[Task requirements]:
1: Answer these questions from the AI FinOps text:
(a) Which four functions does AI FinOps assign ownership across?
(b) How long is the rollout the paper gives?
(c) According to the key takeaways, what does spend forecast well as?
2: Decide whether each statement agrees with the AI FinOps text. Answer yes or no, and quote the words that decide it.
(a) The paper is written for the CTO and CFO.
(b) Reduction levers count only when they are gated on evaluation.
(c) The paper is listed as a 25-minute read.
3: Extend the AI FinOps text from its last key takeaway, in the same plain style.
=== Extracted text ===
QUANTA
by Ryshe
All papers
White Paper IIIJune 2026 · 17 min read

AI FinOps Beyond Token Dashboards

From counting tokens to controlling the cost of enterprise AI

Ryshe · AI, Cloud & Security

Bronze statuette of Hermes
Abstract

Most enterprises now have a token dashboard. Very few have AI FinOps. A dashboard reports what was spent after it was spent, in an aggregate that no team can act on. AI FinOps is a discipline: it attributes spend to the workflows and customers that caused it, forecasts where the curve is heading, applies reduction levers behind a quality gate, and assigns ownership across Finance, Engineering, Governance, and Product. This paper adapts the FinOps inform, optimize, and operate cycle to large language model spend, defines cost per successful outcome as the metric that matters, and gives a 90-day rollout. It is written for the CIO and CFO who have seen the AI line item and now need a way to govern it.

Key takeaways
  • 1.A token dashboard reports cost, it does not attribute or control it, and reporting is the easy part.
  • 2.AI FinOps adapts the FinOps inform, optimize, and operate cycle to per-request LLM spend.
  • 3.Attribution replaces an aggregate invoice with an itemized ledger tied to workflow, team, and customer.
  • 4.Spend forecasts well as calls times context size times rate, which makes growth scenarios testable before they arrive.
  • 5.Reduction levers, compression, routing, caching, and policy, only count when gated on evaluation and measured in cost per successful task.
  • 6.Unit economics, cost per successful outcome, is the metric that ties AI spend to business value and the only one a CFO can defend.
  • 7.AI spend needs a named owner and a RACI, or it stays everyone's concern and no one's responsibility.
=== Supplied material ===
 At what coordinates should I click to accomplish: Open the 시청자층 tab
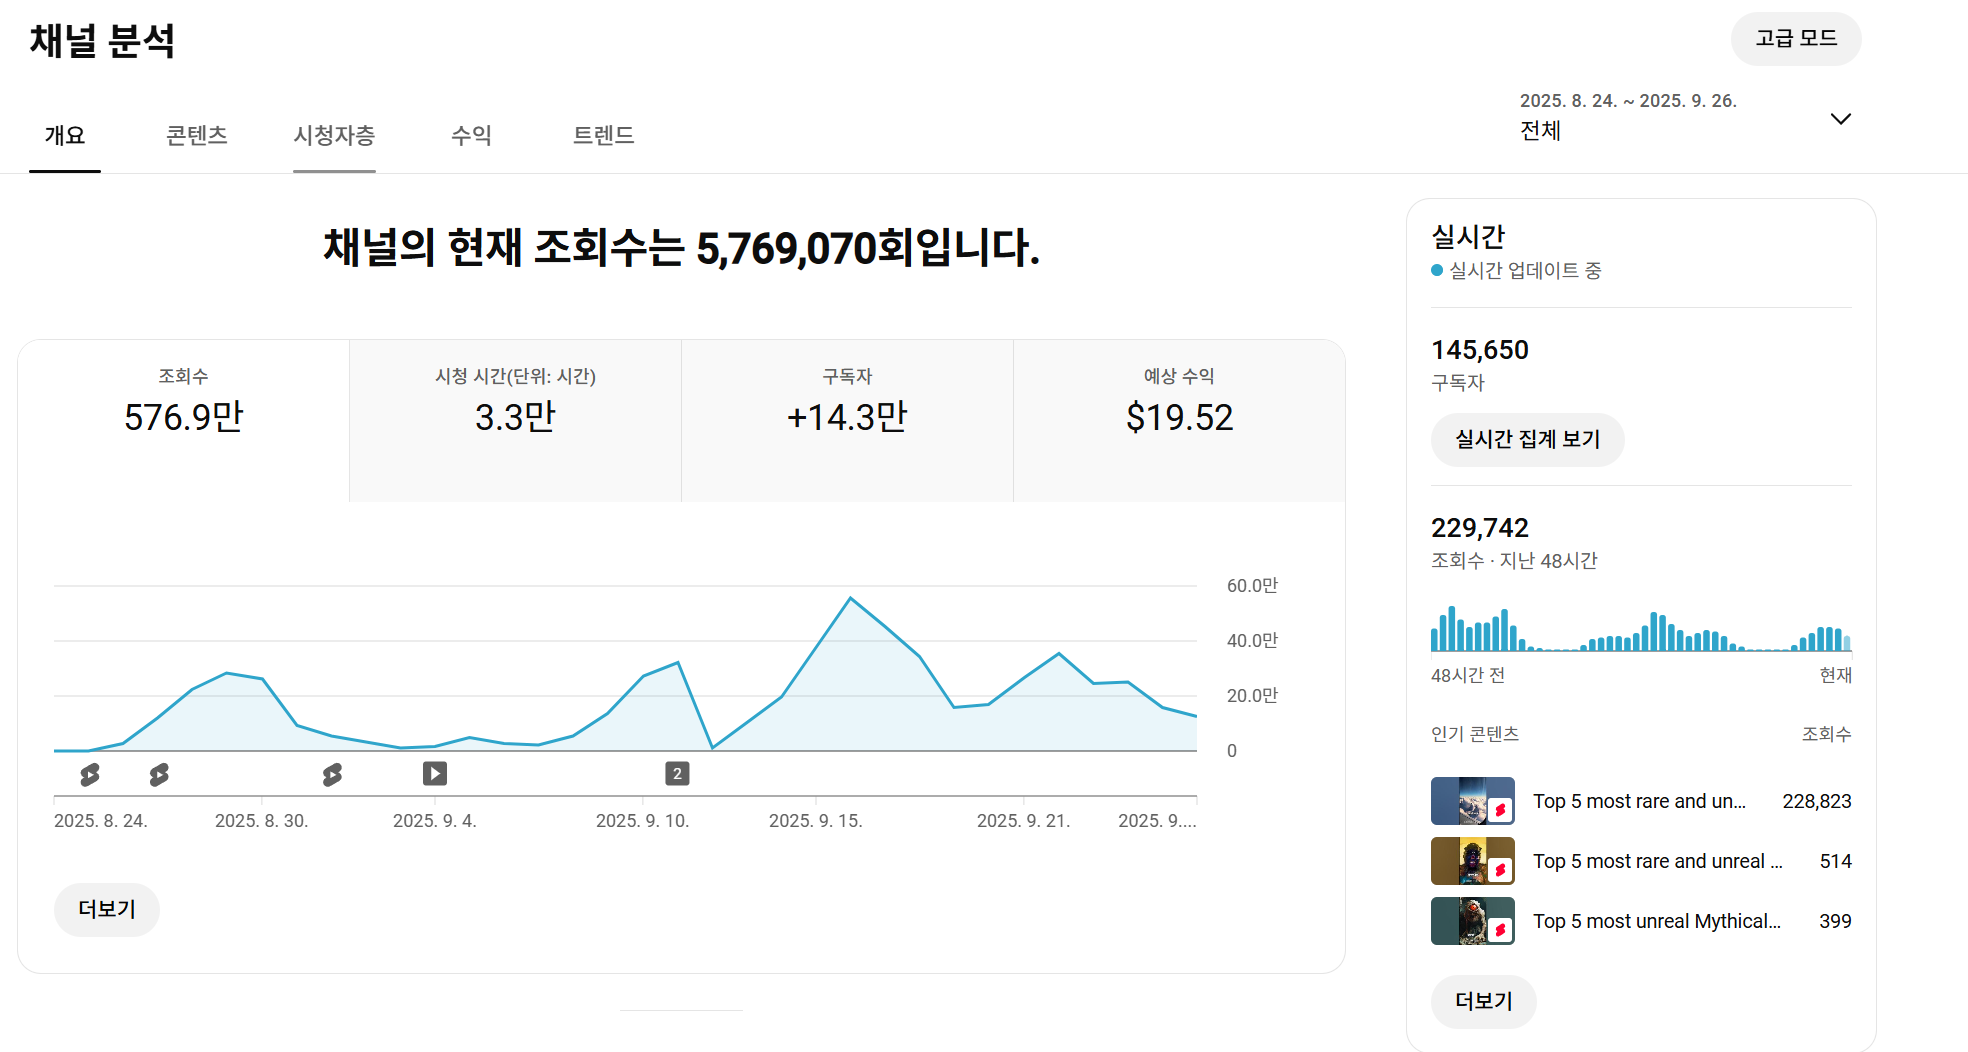334,136
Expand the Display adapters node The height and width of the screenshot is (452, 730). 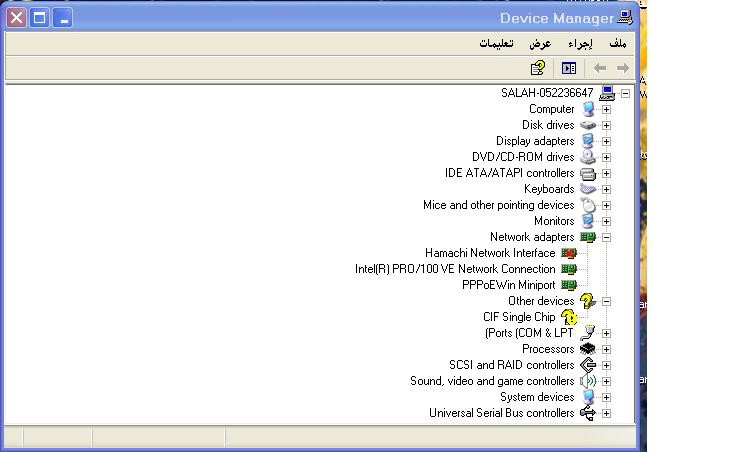click(x=606, y=141)
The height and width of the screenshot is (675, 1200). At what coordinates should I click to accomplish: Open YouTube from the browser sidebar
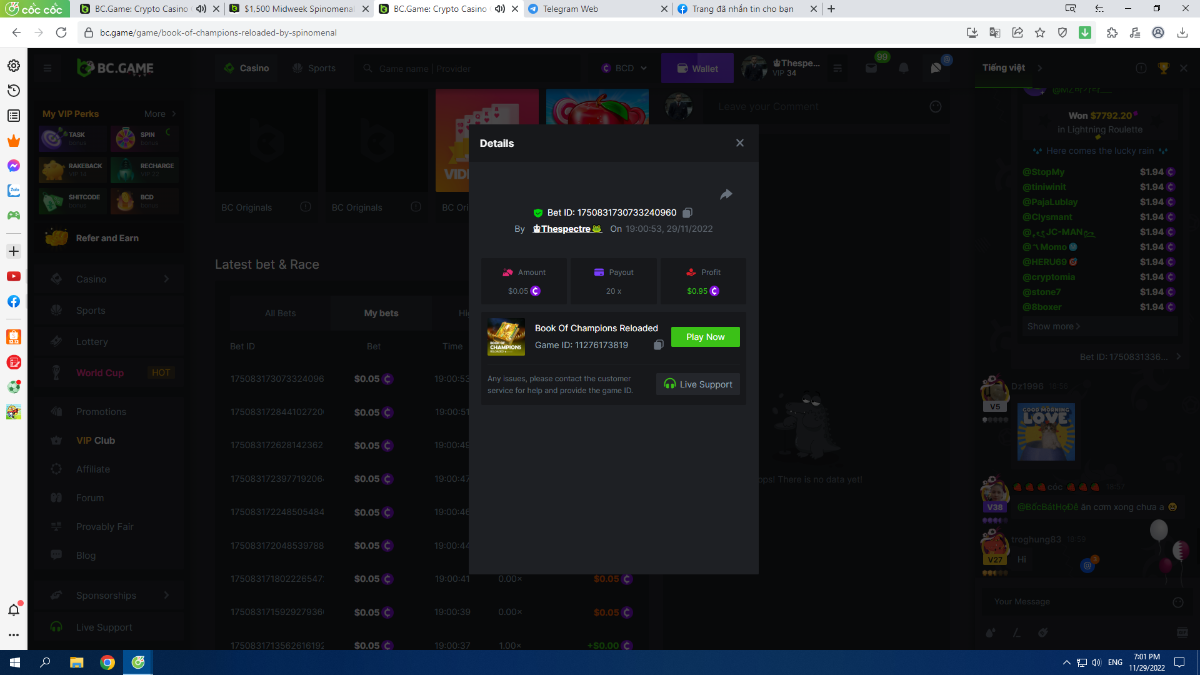pyautogui.click(x=14, y=276)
===
[Results in order]:
1:
(a) Finance, Engineering, Governance, and Product
(b) 90 days
(c) Calls times context size times rate

2:
(a) No: "It is written for the CIO and CFO who have seen the AI line item and now need a way to govern it."
(b) Yes: "Reduction levers, compression, routing, caching, and policy, only count when gated on evaluation and measured in cost per successful task."
(c) No: "17 min read"

3:
Executive summary

A spend chart is not a control. It explains the past, it does not change it, and it almost never tells you which workflow, team, or customer caused the number. Enterprises have responded to rising AI bills by buying visibility, then discovering that visibility alone moves nothing. The chart goes up, everyone agrees it should go down, and no one owns the lever that would bend it.

AI FinOps is the practice that turns a dashboard into a decision. It borrows the FinOps cycle the industry already uses for cloud, inform, optimize, and operate, and applies it to the one cost center that grows per request rather than per server: tokens sent to and received from a model. The unit of account is not the token. It is the successful business outcome the tokens were spent to produce.

60–80%
of LLM spend that is input context in RAG and agent workloads (typical range)
2–4×
spend growth a quarter is common as a workload moves from pilot to platform (illustrative)
30–60%
cost reduction available from quality-gated levers without changing the model (illustrative)

This paper draws a hard line between observation and control. It shows how to replace an aggregate invoice with an itemized ledger, how to forecast spend as a product of calls, context size, and rate, and how to manage AI cost as a quality-constrained optimization rather than a race to the cheapest prompt. The result is an operating model in which AI spend has an owner, a forecast, a set of levers, and a definition of success that Finance and Engineering can both sign.

I. The dashboard trap

The first thing an enterprise builds when the AI bill arrives is a dashboard. It is the right instinct and the wrong stopping point. A dashboard answers one question, how much did we spend, and it answers it well. It does not answer the three questions that would let anyone act: who caused it, where is it heading, and what do we do about it.

Spend charts explain the past

A monthly spend chart is a record of decisions already made and tokens already billed. By the time a number appears on it, the workflows that produced the number have run, the context they sent is gone, and the only thing left is the invoice. You can study the chart as long as you like. It describes a world you can no longer change.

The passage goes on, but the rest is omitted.